Apple’s largely successful Mac lineup has always been respected for having great design, build quality and performance for the most part (unless you’re a gamer, sorry). While all of that is great for people who have grown to love MacOS, there still stands the one thing Apple is notoriously known for all over the world. You buy premium stuff, you pay a premium price. Often times, that premium you pay can be frustrating. Now we are not Apple haters here, surely Apple is doing something right when their Mac lineup sells so well. It’s a great option for working professionals who don’t mind the extra “Apple tax” because MacOS might make up for that.
Apple’s design objective for many years now has been to make their products look sleeker, simpler, thinner. In order to achieve that design aim, often times they have to sacrifice some things. Especially with their newer MacBook and iMac computers. To achieve that sleek profile they have in all their products these days, upgradability has been very limited. Apple clearly does not want you tinkering around in their systems.
NVMe M.2 Drives and Compatibility with Macs
We have talked about NVMe M.2 drives before. We already know the speed upgrade they give over standard SATA drives. You might have heard all the fuss about the better reliability and speeds etc. Now you are thinking of upgrading your Mac with a higher capacity and higher performance M.2 NVMe drive. In most windows machines, that is a pretty simple task. Assuming the motherboard in your desktop or laptop has an M.2 slot and supports NVMe, upgrading is simple as just placing the drive into the slot and screwing it in. With Mac, however, the process is nowhere near as easy.

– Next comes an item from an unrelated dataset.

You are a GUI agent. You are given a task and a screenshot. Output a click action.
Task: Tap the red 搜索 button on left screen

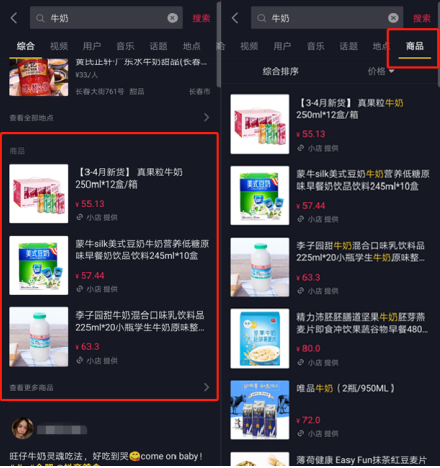point(201,18)
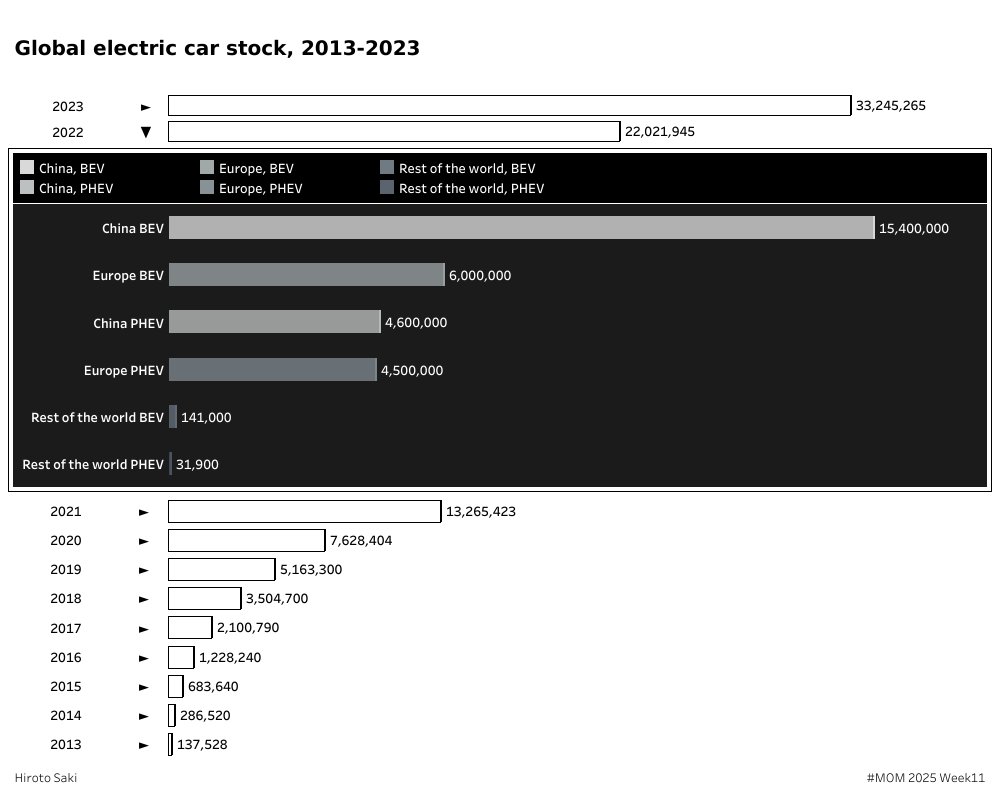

There are a lot of factors that can complicate the process of upgrading the SSD of your MacBook with an NVMe M.2 drive. We’ll be going through all of the issues you might run into when upgrading your MacBook’s SSD.
What type of Mac do you own?
This is obviously the main thing to keep in mind when you decide to upgrade your machine. Macbooks might be easier to upgrade as in order to access them, you just have to open the screws from the bottom panel and remove the current hard drive installed. If you own a Mac mini, the process is a bit more difficult but still doable. The hardest device to upgrade in Apple’s current lineup is the iMac. There really isn’t an easy way to do this. As there is no traditional access to the motherboard in this. The only upgradable part of the iMac is the RAM. In order to access the SSD, you will have to buy a separate toolkit to pry the iMac open from the front. We do not recommend this if you are not a tech savvy person.
Proprietary Mac SSDs
The iMac and MacBooks use apple own proprietary SSDs. While most of the time (especially on the newer models) the speed is quite impressive, you might want more storage. Instead of paying for Apple’s own proprietary SSD upgrade it might sound more appealing to go the cheaper NVMe M.2 route. That sounds easy and all but the SSDs used in the newer Mac computers are built specifically for the Mac. There is a size limit here which is different for every Mac of course. It’s quite possible that older machines will not even have the M.2 slot.
MacOS is designed and optimized specifically to work with Apple hardware. That is why Macs can deliver such great performance in nearly every situation (again, gaming is an exception). MacOS and Apple’s hardware is the perfect blend of great software working in tandem with great hardware. Sadly, upgradability is sacrificed for that. Older MacOS versions do not support NVMe at all so even if your Mac does have an M.2 drive it won’t work at all. However, testing has shown that MacOS High Sierra and upwards has added support for 3rd party NVMe M.2 drives. Mind you, there will still be the need of an adapter if your specific Mac model does not support the form factor of the drive you have picked.
To put it in a nutshell, Mac does have support for NVMe drives these days and the overall confusion has gotten cleared up a bit. You will still need to find to find the right type of M.2 drive for your specific Mac model and make sure that your software is up to date. However, it is still not a relatively easy task and it’s not much cheaper than buying an external SSD or just buying a higher capacity Mac computer from the get-go. Our recommendation is that, if you have an older Mac and are running out of storage, it would be easier to just go with an external hard drive. We also firmly believe that the newer Macs have blazing fast SSDs and if speed is your concern you should put that to the side. Now, if you have an older Mac and want to give it a little bit of kick in performance, an M.2 NVMe drive upgrade is a good way to do so. It’s surely not easy but it is possible.